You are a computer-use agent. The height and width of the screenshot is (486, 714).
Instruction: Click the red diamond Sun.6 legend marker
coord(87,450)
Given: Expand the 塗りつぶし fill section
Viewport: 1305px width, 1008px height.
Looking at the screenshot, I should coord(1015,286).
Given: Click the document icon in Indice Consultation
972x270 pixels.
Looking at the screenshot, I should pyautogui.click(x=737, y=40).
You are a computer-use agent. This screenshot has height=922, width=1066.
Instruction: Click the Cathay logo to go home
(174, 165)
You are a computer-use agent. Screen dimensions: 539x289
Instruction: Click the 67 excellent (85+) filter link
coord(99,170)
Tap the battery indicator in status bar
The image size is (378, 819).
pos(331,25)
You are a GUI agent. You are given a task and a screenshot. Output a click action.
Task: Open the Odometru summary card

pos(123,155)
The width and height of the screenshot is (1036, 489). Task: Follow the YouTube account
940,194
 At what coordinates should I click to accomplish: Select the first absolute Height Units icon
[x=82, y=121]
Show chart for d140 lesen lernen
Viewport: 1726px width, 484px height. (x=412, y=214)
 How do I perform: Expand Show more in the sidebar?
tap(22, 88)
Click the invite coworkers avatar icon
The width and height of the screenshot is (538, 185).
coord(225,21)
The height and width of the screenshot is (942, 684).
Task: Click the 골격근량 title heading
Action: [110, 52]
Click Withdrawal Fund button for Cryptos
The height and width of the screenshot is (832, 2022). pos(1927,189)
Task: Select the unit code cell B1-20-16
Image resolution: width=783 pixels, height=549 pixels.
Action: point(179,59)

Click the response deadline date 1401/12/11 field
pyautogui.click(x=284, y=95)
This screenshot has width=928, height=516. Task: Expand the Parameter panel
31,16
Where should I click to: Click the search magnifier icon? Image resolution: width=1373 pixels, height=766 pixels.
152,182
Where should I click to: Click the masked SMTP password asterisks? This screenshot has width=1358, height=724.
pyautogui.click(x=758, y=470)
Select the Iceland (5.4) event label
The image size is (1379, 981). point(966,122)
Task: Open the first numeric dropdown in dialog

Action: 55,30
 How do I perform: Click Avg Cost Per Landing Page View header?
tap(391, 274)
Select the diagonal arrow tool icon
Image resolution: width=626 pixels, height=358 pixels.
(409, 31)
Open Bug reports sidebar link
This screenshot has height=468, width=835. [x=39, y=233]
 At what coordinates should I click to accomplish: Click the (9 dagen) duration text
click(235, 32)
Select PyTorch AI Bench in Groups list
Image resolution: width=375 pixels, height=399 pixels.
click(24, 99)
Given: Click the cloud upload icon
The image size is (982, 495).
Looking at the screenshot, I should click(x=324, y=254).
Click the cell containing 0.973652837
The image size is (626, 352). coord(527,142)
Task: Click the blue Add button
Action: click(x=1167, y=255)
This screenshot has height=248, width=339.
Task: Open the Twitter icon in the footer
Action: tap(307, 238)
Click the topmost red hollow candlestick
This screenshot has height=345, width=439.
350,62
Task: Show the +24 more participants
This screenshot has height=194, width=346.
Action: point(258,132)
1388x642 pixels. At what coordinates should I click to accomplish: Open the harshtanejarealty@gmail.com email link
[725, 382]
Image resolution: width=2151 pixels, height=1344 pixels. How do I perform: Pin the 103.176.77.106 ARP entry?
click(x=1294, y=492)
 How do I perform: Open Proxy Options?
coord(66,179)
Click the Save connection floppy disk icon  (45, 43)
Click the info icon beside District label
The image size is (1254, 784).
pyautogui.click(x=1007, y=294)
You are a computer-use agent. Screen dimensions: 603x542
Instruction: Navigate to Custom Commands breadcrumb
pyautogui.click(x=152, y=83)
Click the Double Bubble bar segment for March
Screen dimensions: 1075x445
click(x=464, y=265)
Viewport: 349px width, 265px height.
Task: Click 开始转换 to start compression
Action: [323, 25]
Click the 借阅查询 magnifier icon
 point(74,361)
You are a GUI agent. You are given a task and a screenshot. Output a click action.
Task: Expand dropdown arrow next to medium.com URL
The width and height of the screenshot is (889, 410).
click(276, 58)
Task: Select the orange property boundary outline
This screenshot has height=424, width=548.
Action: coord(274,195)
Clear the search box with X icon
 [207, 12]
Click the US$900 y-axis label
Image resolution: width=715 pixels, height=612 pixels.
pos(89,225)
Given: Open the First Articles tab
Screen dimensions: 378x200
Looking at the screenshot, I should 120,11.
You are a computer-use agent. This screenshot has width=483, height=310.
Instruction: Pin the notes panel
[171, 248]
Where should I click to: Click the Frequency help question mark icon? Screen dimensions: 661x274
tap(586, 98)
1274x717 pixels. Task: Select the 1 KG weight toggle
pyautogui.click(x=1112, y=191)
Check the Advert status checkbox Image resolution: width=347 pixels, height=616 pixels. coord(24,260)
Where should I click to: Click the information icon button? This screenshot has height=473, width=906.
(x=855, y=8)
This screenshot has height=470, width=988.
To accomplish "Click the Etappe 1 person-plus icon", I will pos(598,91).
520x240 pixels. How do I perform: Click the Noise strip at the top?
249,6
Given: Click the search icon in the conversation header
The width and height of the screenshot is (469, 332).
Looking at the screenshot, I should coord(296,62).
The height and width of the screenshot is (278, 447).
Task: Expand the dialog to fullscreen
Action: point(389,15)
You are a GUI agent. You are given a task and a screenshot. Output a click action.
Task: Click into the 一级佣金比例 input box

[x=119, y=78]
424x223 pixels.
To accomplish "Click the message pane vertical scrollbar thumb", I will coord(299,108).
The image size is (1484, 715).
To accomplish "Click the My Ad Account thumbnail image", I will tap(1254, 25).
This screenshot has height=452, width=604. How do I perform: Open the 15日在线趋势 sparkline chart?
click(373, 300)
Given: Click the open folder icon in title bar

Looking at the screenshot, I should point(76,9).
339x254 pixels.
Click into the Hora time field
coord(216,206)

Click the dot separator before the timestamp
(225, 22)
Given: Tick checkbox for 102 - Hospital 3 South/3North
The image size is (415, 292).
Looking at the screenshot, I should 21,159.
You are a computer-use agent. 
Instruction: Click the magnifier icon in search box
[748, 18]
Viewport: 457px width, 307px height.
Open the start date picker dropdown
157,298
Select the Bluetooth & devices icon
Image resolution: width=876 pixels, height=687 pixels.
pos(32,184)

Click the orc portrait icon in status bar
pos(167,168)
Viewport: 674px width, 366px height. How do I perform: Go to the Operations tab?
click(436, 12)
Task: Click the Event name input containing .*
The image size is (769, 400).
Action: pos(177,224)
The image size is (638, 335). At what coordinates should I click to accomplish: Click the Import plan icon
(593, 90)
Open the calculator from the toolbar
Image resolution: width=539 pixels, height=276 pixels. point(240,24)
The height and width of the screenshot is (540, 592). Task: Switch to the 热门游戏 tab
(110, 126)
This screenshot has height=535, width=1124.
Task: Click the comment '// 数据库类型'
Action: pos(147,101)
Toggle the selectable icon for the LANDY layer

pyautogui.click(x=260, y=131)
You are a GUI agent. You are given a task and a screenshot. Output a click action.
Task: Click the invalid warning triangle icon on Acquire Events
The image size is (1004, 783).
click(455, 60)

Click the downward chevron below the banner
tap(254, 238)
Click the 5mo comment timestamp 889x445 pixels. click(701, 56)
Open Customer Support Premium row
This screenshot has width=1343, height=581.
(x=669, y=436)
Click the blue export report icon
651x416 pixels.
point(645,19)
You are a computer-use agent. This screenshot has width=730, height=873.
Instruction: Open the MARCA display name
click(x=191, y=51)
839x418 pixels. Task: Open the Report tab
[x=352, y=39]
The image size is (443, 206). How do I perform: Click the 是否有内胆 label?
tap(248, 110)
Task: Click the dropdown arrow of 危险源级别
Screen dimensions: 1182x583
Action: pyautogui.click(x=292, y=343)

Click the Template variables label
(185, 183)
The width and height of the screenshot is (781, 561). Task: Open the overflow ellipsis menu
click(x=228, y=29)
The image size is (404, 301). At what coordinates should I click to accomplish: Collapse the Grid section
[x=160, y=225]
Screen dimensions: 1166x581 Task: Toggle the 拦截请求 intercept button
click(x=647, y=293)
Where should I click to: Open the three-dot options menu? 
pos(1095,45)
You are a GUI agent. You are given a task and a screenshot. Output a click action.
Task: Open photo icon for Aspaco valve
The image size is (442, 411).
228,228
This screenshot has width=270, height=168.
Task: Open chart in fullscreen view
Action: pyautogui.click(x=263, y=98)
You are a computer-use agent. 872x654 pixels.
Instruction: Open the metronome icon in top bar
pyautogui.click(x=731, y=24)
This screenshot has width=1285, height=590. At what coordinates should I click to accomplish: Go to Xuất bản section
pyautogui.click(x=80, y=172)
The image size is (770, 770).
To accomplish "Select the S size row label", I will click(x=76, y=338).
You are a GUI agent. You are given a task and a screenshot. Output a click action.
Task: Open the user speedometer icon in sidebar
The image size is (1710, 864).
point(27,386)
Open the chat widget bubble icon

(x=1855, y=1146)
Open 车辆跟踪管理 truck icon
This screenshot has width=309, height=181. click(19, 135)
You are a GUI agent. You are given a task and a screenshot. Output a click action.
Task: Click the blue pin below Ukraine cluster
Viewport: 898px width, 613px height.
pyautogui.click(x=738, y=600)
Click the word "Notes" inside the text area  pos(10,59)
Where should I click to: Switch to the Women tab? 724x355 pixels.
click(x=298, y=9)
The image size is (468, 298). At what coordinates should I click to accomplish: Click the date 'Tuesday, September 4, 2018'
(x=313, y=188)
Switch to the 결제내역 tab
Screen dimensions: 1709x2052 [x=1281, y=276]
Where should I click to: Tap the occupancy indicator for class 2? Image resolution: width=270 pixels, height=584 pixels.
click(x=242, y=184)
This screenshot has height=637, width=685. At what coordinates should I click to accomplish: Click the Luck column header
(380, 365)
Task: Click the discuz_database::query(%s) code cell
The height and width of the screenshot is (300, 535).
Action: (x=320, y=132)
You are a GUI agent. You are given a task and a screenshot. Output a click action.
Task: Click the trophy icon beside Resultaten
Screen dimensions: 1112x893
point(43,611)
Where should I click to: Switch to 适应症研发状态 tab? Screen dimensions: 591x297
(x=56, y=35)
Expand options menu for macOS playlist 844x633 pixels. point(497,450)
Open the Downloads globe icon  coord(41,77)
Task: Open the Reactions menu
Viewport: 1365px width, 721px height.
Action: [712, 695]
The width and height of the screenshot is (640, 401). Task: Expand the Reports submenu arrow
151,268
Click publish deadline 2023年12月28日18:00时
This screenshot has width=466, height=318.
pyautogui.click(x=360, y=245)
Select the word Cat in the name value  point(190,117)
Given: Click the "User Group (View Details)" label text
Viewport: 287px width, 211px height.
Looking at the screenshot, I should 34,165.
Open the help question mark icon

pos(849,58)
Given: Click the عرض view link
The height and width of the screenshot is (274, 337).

*Assignment*.
Where a line in the material contains "beside", copy that line.

*Response to this task*.
Click the info icon beside District label
Task: Click the trophy icon beside Resultaten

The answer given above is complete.